Expected value of sums
It depends (slightly) on how one interprets before. There are two interpretations possible: (i) Before means not including the draw that got us the first Ace and (ii) We include in the count the draw that got us the first Ace.
There is no big difference between (i) and (ii): The count (and expectation) in (ii) is just $1$ more than the count, and expectation, in (i), We use interpretation (i). So let $W$ be the number of draws before the first Ace, not including the draw that got us the Ace. We want $E(W)$.
The argument is simple but a bit delicate, so the solution below is given in great detail. Luckily, the actual computation is almost formula-free. We use indicator random variables. Label the $48$ non-Aces $1$ to $48$. Don't bother to label the Aces.
Define random variable $X_i$ by $X_i=1$ if the card with label $i$ was drawn before any Ace, and let $X_i=0$ otherwise. Then $$W=X_1+X_2+\cdots+X_{48}.$$ By the linearity of expectation, which holds even when the random variables are not independent, we have $$E(W)=E(X_1+X_2+\cdots+X_{48})=E(X_1)+E(X_2)+\cdots+E(X_{48}).$$ By symmetry, all the $X_i$ have the same distribution. We find, for example, the probability that $X_1=1$. So we want the probability that card with label $1$ is drawn before any Ace.
Consider the $5$-card collection consisting of the $4$ Aces and the card labelled $1$. All orders of these cards in the deck are equally likely.
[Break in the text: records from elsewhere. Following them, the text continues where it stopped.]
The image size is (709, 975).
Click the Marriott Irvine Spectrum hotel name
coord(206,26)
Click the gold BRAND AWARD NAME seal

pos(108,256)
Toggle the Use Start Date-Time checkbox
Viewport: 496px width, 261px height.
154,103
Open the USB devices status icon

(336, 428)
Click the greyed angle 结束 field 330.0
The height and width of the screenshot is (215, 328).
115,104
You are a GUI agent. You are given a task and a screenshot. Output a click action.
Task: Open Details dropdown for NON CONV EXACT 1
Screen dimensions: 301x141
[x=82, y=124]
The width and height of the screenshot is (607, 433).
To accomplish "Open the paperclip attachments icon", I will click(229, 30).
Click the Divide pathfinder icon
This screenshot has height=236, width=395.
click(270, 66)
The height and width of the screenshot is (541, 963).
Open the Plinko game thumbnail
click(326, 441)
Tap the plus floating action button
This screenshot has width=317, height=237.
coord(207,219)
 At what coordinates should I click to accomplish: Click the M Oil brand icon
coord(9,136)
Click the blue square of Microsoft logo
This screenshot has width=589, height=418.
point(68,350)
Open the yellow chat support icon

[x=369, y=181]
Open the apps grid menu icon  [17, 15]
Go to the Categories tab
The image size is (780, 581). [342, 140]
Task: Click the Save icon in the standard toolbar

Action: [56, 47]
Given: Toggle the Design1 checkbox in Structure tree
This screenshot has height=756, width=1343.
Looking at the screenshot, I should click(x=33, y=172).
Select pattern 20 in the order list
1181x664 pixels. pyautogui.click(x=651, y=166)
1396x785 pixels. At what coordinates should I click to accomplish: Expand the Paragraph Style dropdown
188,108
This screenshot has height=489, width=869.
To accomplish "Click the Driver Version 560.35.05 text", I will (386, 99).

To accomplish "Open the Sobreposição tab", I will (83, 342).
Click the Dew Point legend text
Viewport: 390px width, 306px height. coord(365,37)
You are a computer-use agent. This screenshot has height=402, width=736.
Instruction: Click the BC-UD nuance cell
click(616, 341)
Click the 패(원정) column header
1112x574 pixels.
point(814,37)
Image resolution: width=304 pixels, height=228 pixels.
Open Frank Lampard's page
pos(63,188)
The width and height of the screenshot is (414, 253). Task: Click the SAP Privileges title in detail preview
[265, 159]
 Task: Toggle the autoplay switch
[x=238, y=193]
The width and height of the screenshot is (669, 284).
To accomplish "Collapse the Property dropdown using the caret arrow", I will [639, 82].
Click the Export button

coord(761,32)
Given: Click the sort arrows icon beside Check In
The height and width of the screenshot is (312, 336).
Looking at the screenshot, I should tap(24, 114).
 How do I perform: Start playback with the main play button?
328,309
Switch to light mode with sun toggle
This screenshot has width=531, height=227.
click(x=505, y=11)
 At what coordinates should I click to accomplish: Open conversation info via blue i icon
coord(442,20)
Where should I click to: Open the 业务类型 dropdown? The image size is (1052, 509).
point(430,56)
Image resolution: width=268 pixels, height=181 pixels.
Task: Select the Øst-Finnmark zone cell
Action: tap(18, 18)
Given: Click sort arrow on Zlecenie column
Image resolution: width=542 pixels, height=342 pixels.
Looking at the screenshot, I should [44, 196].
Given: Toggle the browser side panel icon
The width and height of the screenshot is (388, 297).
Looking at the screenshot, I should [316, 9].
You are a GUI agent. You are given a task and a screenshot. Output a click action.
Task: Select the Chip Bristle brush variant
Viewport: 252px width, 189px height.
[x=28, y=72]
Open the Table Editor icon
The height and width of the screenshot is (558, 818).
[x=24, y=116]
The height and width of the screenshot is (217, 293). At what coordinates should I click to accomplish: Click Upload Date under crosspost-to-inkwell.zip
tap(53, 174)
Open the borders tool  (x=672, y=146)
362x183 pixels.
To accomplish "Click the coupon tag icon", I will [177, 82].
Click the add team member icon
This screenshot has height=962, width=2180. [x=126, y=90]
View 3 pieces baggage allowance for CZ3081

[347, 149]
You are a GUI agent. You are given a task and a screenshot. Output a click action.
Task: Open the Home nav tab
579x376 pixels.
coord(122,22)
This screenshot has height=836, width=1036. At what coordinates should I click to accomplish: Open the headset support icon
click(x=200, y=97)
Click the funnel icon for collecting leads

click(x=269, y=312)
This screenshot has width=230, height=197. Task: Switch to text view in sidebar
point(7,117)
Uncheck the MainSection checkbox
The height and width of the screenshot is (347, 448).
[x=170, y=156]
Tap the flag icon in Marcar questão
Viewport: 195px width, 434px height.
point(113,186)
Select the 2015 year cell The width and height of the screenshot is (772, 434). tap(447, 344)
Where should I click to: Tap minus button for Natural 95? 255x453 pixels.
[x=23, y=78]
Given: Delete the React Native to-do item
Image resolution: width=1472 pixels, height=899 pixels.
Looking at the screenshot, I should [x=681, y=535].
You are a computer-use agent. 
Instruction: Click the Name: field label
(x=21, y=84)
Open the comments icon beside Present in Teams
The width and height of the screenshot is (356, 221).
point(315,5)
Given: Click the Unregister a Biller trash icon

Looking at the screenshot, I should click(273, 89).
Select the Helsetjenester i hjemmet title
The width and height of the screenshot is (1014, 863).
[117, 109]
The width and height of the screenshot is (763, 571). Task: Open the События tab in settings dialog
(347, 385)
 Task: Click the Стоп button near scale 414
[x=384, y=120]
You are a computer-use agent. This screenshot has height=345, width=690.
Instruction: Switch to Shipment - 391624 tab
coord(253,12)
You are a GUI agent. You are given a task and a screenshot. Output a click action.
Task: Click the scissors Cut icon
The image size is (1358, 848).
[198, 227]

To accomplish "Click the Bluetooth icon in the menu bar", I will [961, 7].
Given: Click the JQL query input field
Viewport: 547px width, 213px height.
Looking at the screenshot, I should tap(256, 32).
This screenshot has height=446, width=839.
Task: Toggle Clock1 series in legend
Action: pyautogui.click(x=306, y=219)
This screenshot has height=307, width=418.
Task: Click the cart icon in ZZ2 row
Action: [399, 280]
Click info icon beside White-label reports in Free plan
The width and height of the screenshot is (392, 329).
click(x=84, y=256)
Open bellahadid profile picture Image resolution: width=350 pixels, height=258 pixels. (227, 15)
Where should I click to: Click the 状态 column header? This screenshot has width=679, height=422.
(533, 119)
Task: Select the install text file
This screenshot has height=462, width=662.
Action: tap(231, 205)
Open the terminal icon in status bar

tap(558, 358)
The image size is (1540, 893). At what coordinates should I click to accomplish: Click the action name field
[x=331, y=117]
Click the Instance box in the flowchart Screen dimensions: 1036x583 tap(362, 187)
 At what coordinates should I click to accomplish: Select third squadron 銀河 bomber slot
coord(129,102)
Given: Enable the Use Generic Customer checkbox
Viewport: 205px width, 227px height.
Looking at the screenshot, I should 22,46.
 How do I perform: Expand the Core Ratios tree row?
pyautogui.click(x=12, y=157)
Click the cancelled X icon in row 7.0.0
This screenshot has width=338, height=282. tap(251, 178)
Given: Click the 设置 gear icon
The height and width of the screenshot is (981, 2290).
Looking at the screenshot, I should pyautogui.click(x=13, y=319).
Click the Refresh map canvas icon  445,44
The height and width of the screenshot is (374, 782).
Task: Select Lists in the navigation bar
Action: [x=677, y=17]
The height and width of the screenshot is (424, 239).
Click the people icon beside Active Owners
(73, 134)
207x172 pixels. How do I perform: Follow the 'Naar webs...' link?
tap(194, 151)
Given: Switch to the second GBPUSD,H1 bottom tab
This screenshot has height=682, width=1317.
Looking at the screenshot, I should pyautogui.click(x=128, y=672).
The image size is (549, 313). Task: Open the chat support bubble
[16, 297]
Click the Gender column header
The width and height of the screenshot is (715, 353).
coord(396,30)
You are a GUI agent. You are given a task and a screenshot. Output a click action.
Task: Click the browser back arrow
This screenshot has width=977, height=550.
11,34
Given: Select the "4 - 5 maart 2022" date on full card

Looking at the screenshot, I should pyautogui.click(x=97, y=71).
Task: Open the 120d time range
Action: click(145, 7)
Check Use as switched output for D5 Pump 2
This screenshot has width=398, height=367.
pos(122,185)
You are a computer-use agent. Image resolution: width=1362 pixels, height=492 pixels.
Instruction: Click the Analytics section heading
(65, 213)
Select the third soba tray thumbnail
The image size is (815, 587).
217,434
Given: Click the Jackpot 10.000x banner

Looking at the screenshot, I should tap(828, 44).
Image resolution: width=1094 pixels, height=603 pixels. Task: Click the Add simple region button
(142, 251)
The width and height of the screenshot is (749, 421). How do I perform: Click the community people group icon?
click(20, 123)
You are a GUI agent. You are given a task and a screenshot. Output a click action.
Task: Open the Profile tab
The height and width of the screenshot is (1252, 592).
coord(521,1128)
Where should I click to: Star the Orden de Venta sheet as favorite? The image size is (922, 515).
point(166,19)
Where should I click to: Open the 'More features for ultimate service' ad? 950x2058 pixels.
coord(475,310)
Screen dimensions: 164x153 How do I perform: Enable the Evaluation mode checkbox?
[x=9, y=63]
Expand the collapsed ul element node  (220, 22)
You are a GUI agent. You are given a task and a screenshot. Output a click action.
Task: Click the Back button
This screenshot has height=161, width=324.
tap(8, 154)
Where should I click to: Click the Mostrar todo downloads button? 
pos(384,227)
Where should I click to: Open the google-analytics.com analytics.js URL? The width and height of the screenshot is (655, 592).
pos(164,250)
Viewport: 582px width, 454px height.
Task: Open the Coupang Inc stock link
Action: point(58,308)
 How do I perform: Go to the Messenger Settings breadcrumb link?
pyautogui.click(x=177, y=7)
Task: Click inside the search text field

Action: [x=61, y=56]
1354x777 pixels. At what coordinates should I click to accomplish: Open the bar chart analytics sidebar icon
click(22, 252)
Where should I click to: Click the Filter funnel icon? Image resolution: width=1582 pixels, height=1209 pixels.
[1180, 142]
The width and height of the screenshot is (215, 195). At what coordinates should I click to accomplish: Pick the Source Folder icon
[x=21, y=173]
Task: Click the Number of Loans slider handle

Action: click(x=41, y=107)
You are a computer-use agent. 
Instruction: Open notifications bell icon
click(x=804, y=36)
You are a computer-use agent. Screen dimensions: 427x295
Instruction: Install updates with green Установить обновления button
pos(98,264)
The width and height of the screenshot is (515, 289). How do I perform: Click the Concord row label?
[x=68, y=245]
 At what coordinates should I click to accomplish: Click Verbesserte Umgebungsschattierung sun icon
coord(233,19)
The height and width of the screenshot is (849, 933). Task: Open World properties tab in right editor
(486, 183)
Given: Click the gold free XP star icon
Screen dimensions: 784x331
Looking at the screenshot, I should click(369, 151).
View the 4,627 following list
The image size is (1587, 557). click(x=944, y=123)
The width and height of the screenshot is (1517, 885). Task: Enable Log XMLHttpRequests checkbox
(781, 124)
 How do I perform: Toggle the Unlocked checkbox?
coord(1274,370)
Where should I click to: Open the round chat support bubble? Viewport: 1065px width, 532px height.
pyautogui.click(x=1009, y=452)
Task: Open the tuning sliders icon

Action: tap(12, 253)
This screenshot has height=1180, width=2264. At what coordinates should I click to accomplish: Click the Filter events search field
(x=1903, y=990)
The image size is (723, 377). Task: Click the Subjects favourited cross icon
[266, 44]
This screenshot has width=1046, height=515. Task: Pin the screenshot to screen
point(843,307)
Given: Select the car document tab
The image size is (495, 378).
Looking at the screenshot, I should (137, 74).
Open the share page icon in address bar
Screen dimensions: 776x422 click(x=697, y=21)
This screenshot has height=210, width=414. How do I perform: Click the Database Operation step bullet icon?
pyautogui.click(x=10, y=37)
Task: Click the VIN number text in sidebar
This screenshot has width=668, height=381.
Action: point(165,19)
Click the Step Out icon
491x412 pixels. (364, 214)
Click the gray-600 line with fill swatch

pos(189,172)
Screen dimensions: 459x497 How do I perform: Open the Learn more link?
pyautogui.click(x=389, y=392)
It follows that the probability that card with label $1$ is in front of the $4$ Aces is $\frac{1}{5}$. Thus $E(X_1)=\frac{1}{5}$.
We conclude that $E(W)=\dfrac{48}{5}$.
If we want to take interpretation (ii), and include the draw that got us the Ace, our expectation is $1+\dfrac{48}{5}=\dfrac{53}{5}$.
Add a fifth ace, uniformly randomly arrange the $53$ cards in a circle, and break the circle into a line at the added ace. By symmetry, the expected number of cards between two of the $5$ aces is $\frac{48}5$, so this is the expected number of cards between the beginning of the line and the first ace.
Distribute the $52$ cards uniformly between $0$ and $1$, so on average they're at $k/53$ for $k=1,2,3,\ldots,52$. The four aces are on average at $1/5,\ 2/5,\ 3/5,\ 4/5$. So $$ 0.2 = \frac{k}{53} $$ implies $$ k = 10.6. $$ and $(0.8)\cdot53 = 42.4$. So on average the four aces are the $10.6$th, $21.2$th, $31.8$th, and $42.4$th cards.
I came across this in The Theory of Gambling and Statistical Logic By Richard A. Epstein so pasting a snippet here. I got this from Google Books (public domain) so hopefully there is no copyright violation here. It's amazing how Andre, Michael and Patrick derived the correct answer differently.
A good way to go about this is as follows. Let $T$ be the number of cards drawn at the time of the first ace. This is a $\mathbb{N}$ valued random variable. Therefore $$E(T) = \sum_{n=0}^\infty P(T > n).$$ You may find this helpful.